Congratulations on finding this page. Aside from this tab, you might have discovered by now that there are secret pages not located on the navigation menu and hidden links on this website. These typically lead to little stories, poems, old images, and bits of music. Sometimes the tab you are reading contains passwords to protected posts. Right now, it just contains a love story.

When I was very small, I was given a little packet of sea creatures. This was before I grew to be disinterested in pets, which my mother never allowed me to have, and subsequently I accepted the tiny life forms with more tenderness than I thought possible for my heart to muster. I closely examined the drawings before I opened the packet, and, at the age of six, gave myself fully to the belief that it contained little humanoid beings, as depicted. (In reality, of course, it was only brine shrimp.)

But I was too young, and there were no adults to help me;—my mother would have been horrified at the idea of a pool of sea creatures lying around the house, and the “other adult” was constantly trying to throw me off a balcony, complete blows to my bones until I couldn’t move, or otherwise creatively utilize a kitchen knife to compel me to perfectionism. And so, left alone, I fished around for the prettiest clear open container I could find and filled it with water, slid the eggs from the packet into a new aquatic home, placed the container near a window, and then made a fatal mistake. Ripping open the sachet of nutrients, I adoringly dumped half of its contents into the water. When, in a couple of hours, the sea-things did not spring from their eggs as promised, I concluded anxiously that I had not fed them enough, and unloaded the sachet in its entirety.

The water was essentially polluted. The eggs couldn’t hatch. If any did, the creature had certainly died instantly, unable to breathe.

It was supposed to be a pinch. Initially just a pinch of the contents in the satchel.

In the next two days, I came to realize my mistake. I looked into the murky green water and sensed that something within its opaque depths had become a tossing corpse. The unfathomable sea monster of my most enrapturing nightmares was growing in my bedroom, full of bones and small brine shrimp children.

In shock that I had killed something, (I had killed something!) I held the bowl-shaped container against me as though it were an open womb. And I began to cry very quietly until my mother, entering my room unannounced as one does with children, pried the thing concernedly from my hands and washed the dead sea creatures away.
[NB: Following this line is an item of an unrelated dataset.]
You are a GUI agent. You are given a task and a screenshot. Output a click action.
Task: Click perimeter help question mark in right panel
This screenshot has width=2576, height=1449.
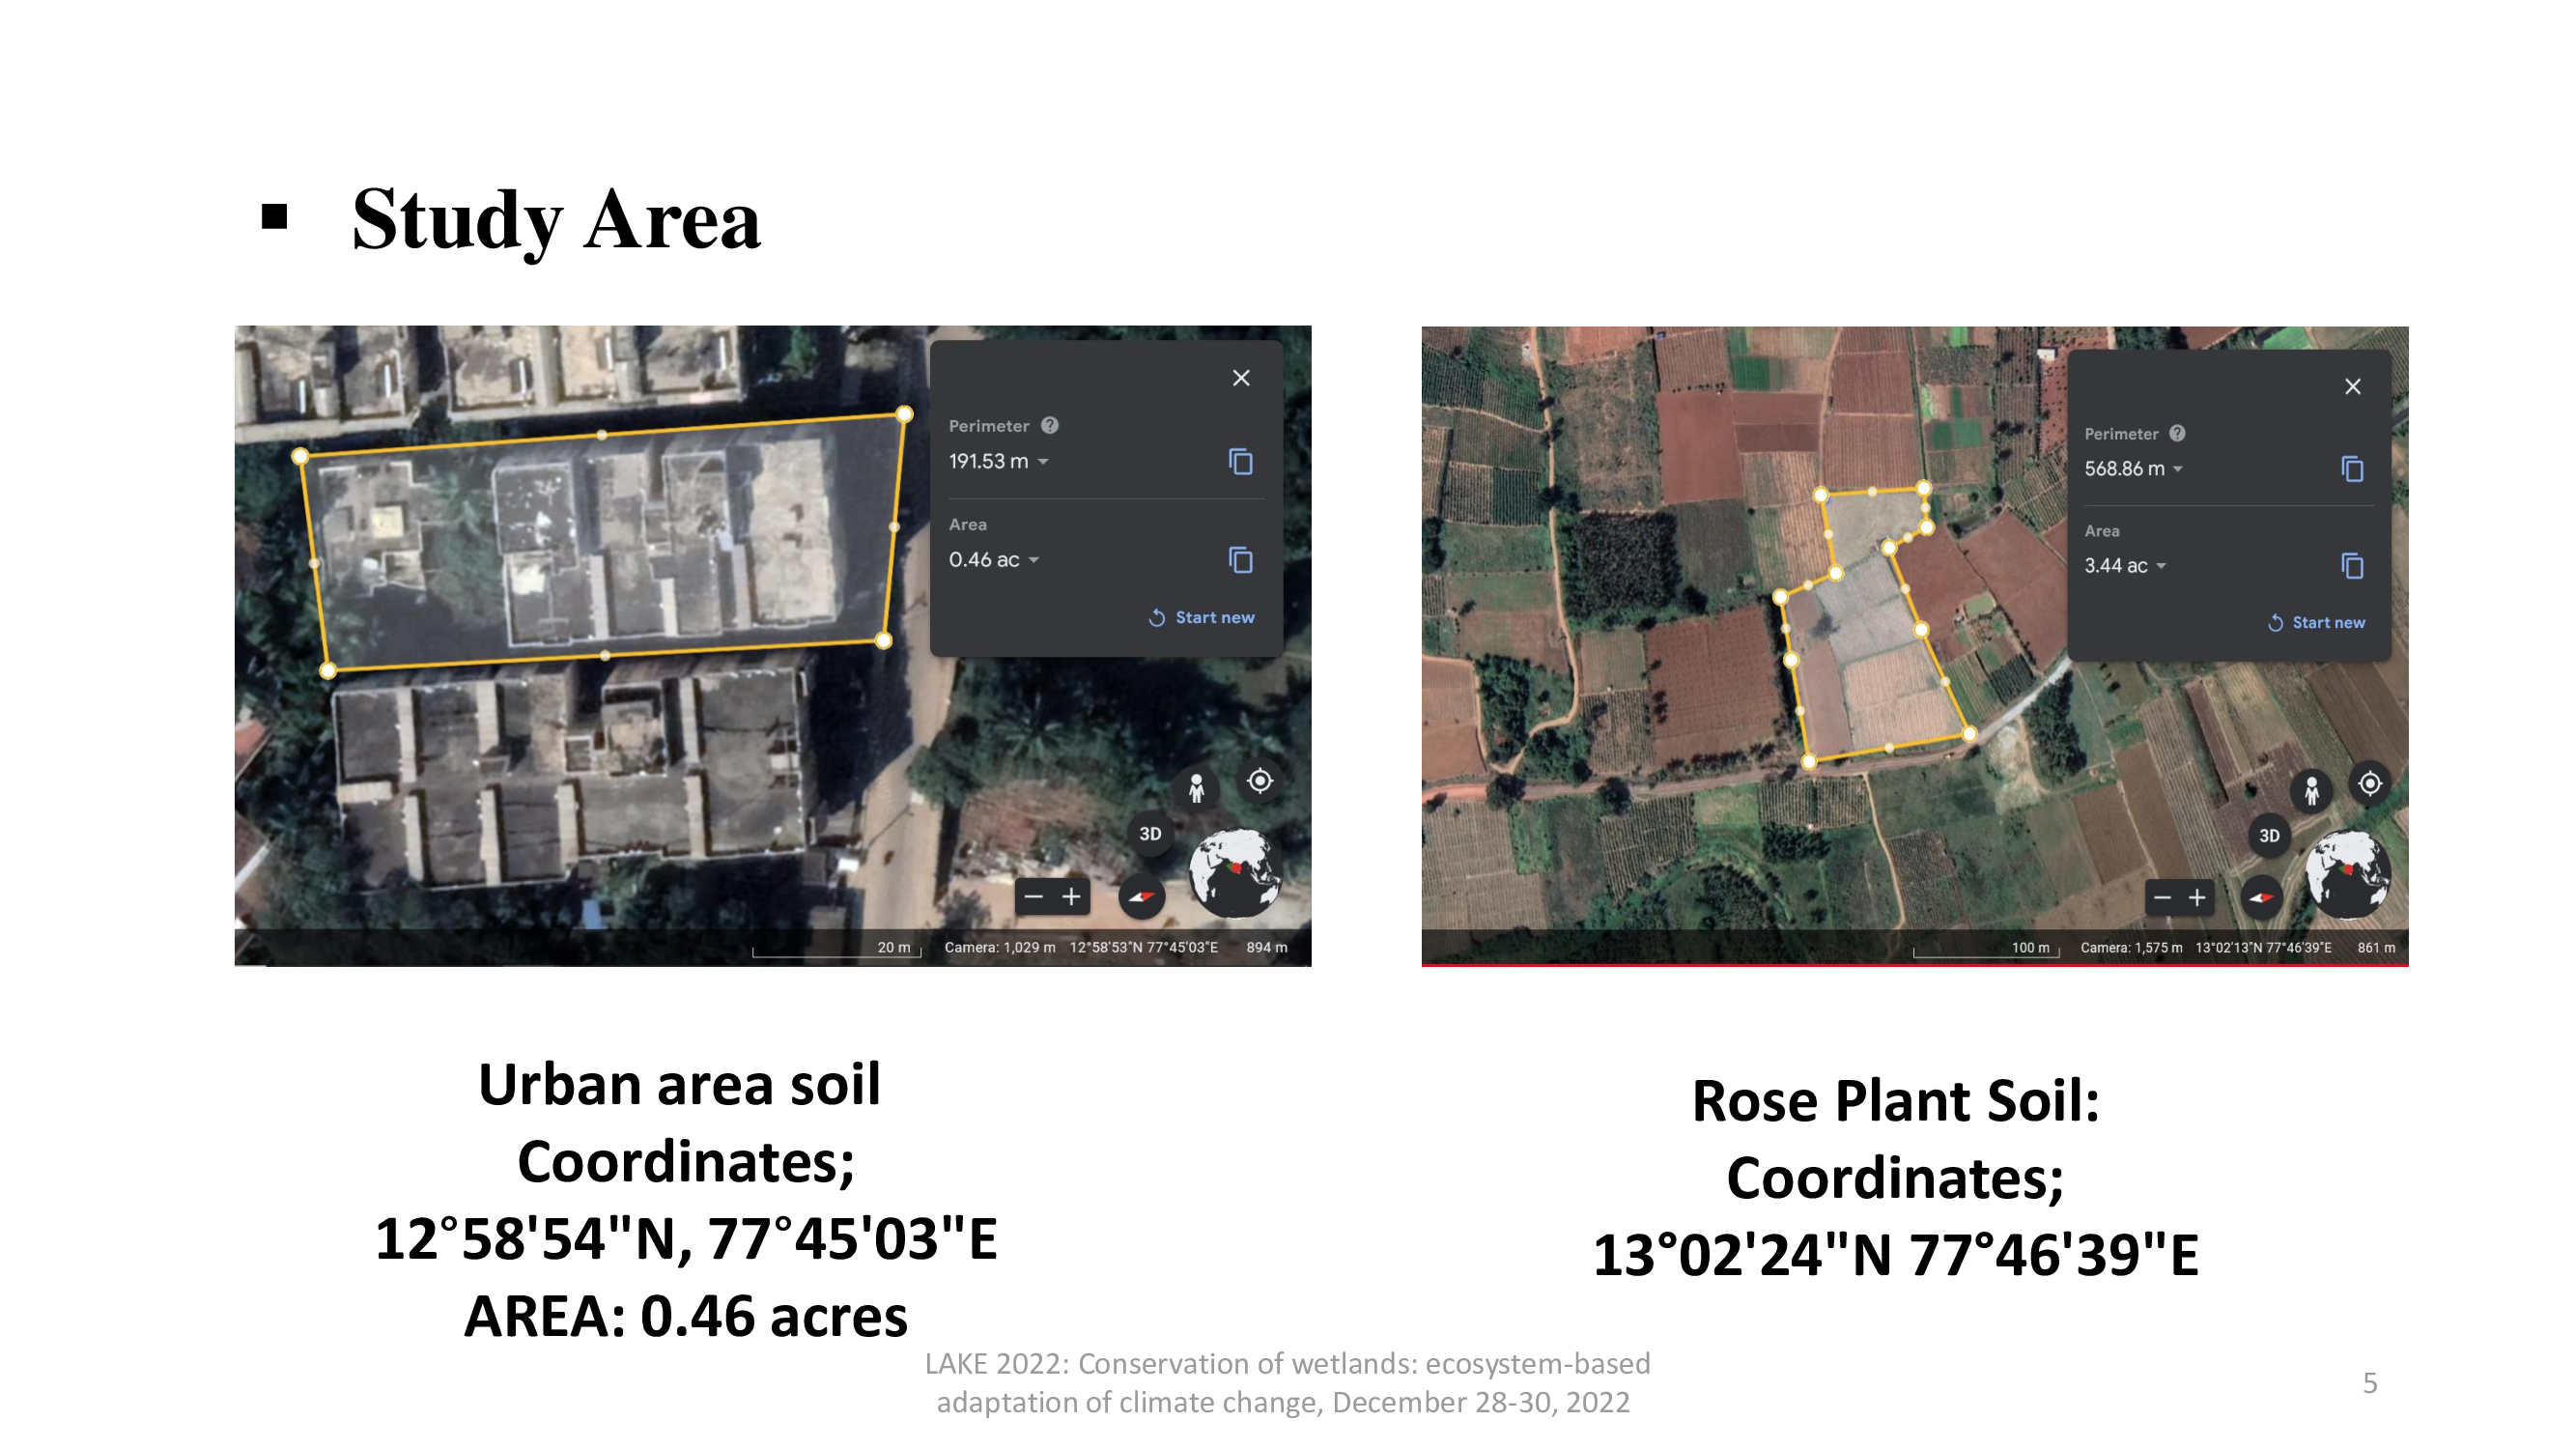click(x=2177, y=433)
I watched her, stoic with dried tears. There was no one to tell me the moral of the story, but I had learned it. I was dangerous. I was, in fact, dangerous specifically when I was in love. Overeager to nourish the sea creatures, I had killed them with love. My passion was scorching. Love, the overwhelming emotion I felt when given the tiny sea-things, was a powerful and wild thing whose magnitudes needed to be suppressed. Regulated, controlled, measured, as to not harm the living creature on the other side.

And standing on tiptoes at the age of six, clinging to the fabric of my mother’s clothes as she rid of the evidence, I would be remember the lesson for the rest of my life.

So that, years later, when I fell in love again, I would, with the utmost caution, know the meaning of impending loss.

But, dear reader, this is no cautionary tale. It is not to demonstrate a cynicism toward love, because love is All There Is. I have told you this to emphasize the importance of consent… of understanding consent. We cannot make assumptions of the needs and desires of whom we love, or else we will certainly turn dangerous. We must constantly feel the way they change, the transformative dimensions that revolve slowly within them in a kaleidoscope of identity and want.

And that gentility… is the rushing marvel of love.